2 cups walnuts, 1 cup cottage cheese, 3 carrots

whole rotissere chiken, 3 cups milk

3 cups spinach, 1 mango, 1 banana, 4 cups water ( blended )... drinking this now.


----------



## ~RaZr~ (Jan 24, 2012)

rage racing said:


> I refuse to give them up in my diet....., especially the smores ones.



S'mores poptarts crushed up in Vanilla Ice cream....FTMFW! 

*I've never tried that by the way. My friend told me it was good


----------



## Anabolic5150 (Jan 24, 2012)

My wife just told me we have no Pop Tarts in the house. I'm so sad.


----------



## rage racing (Jan 24, 2012)

Anabolic5150 said:


> I LOVE Pop Tarts post workout and on high carb days.


I always eat a pop tart post WO. I eat that instead of adding Dextrose to my PWO shake.

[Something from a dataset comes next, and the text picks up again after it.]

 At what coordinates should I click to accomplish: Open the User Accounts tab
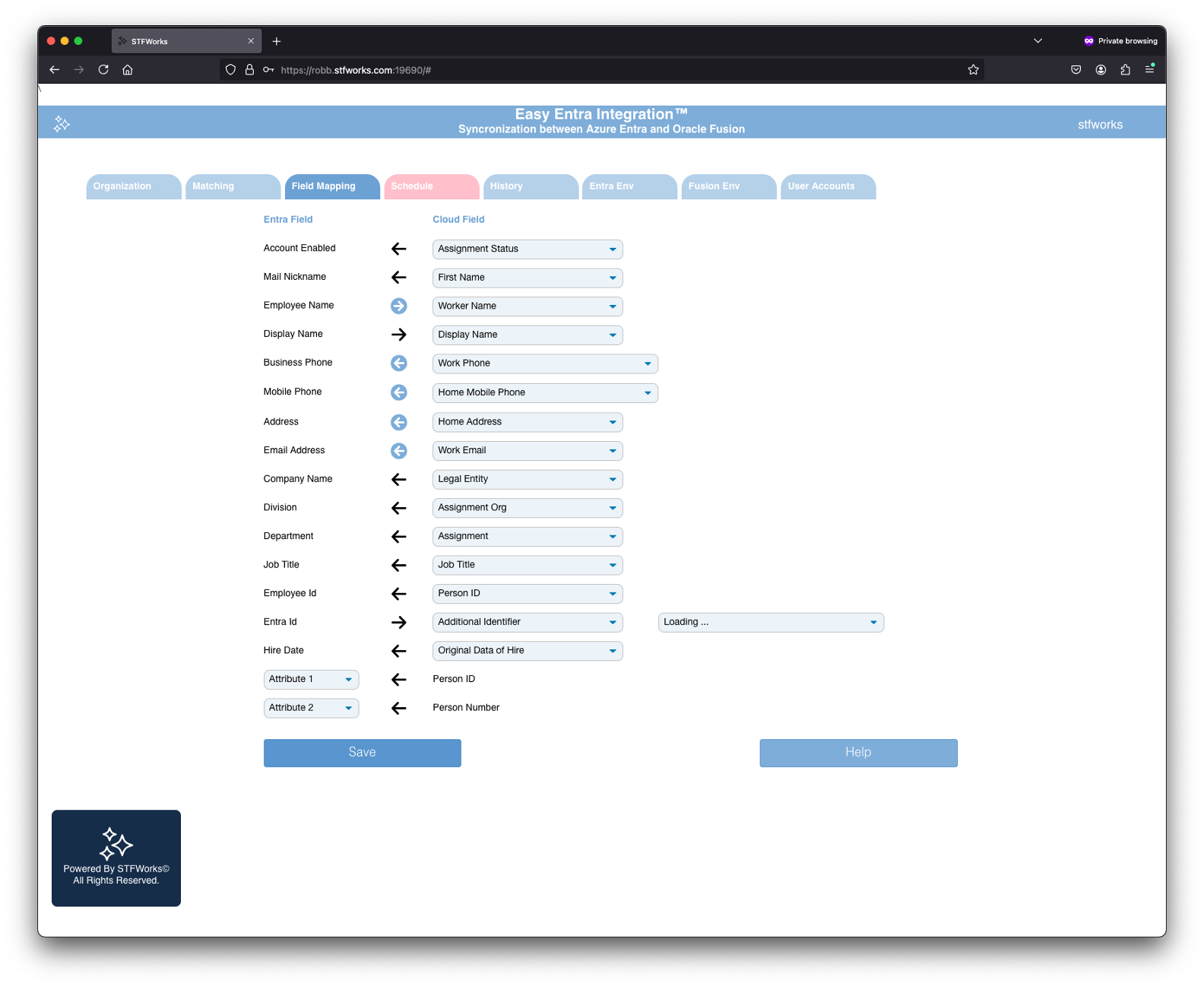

My problem is around this time of night I get hungry again (ate dinner about 2hrs ago) and I want more pop tarts......I gotta find something to snack on at night


----------



## BIGELI (Jan 24, 2012)

1cup egg whites 2 whole eggs 1 cup steel cut oats 1 tbls pb. 1 slice American cheese for my eggs.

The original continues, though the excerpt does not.